Question

Two cars P and Q start from 2 points A and B towards each other simultaneously. They meet for the first time 40km from B. After meeting they exchange their speeds and directions and proceed to their corresponding starting points. On reaching their starting points they turn back with the same speeds and meet at a point 20km from A. Find distance between A and B.
Options: 130, 100, 120, 110​

Answer 1

The distance between A and B is 100 km.

Step-by-step explanation:

Let the distance between points A and B be $x$ km.

Case 1: When the cars P and Q meet at a point 40 km from B.

Let the speed of car P be $p$ km/h and speed of car Q be $q$ km/h.

Now, time taken by both cars to reach the meeting point will be same.

Time taken by car P is equal to, $t_p=\frac{x-40}{p}$

where, $x-40$ is the distance traveled by car P. As the meeting point is 40 km from point B and total distance is $x$. So, distance covered by car P is $x-40$ km.

Time taken by car Q is equal to, $t_q=\frac{40}{q}$

Now, equating the time of both cars, we get

$\frac{x-40}{p}=\frac{40}{q}\\\frac{p}{q}=\frac{x-40}{40}------------- 1$

Case 2: When the cars P and Q meet at a point 20 km from A.

Given:

Cars exchange their speeds. So, speed of car P is $q$ and car Q is $p$.
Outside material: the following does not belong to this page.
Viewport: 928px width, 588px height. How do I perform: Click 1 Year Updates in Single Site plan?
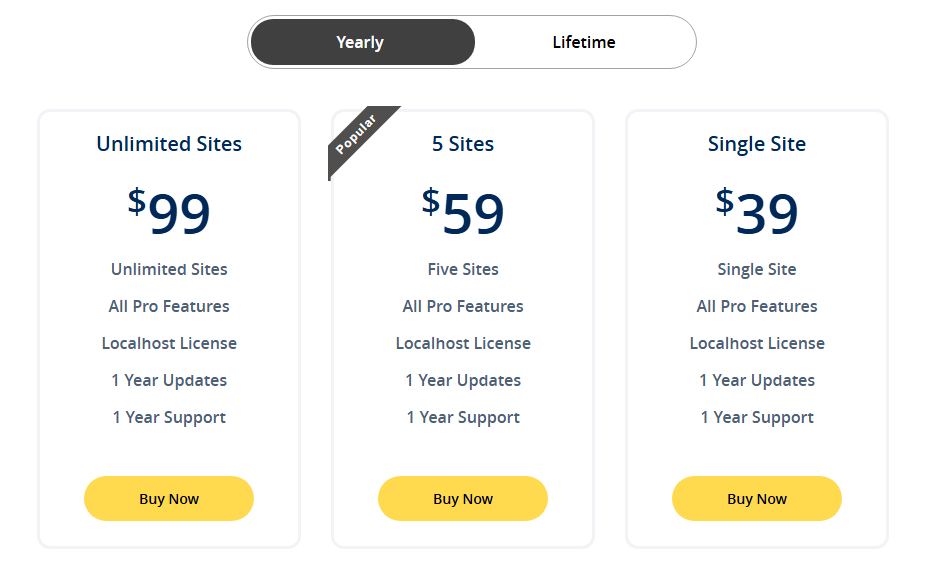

Now, total distance covered by car P is equal to sum of the return distance and an additional distance of 20 km to reach the meeting point. Return distance is $x-40$ km. So, total distance covered by car P is given as:

$d_p=x-40+20=x-20$

Similarly, total distance covered by car Q is given as:

$d_q=40+(x-20)=40+x-20=x+20$

Again equating time for both the cars, we get

$\frac{x-20}{q}=\frac{x+20}{p}\\\frac{p}{q}=\frac{x+20}{x-20}------------ 2$

Now, equating equations 1 and 2, we get

$\frac{x-40}{40}=\frac{x+20}{x-20}\\(x-40)(x-20)=40(x+20)\\x^2-20x-40x+800=40x+800\\x^2-60x=40x\\x^2=60x+40x\\x^2=100x\\x=100\ km$

Therefore, the distance between points A and B is 100 km.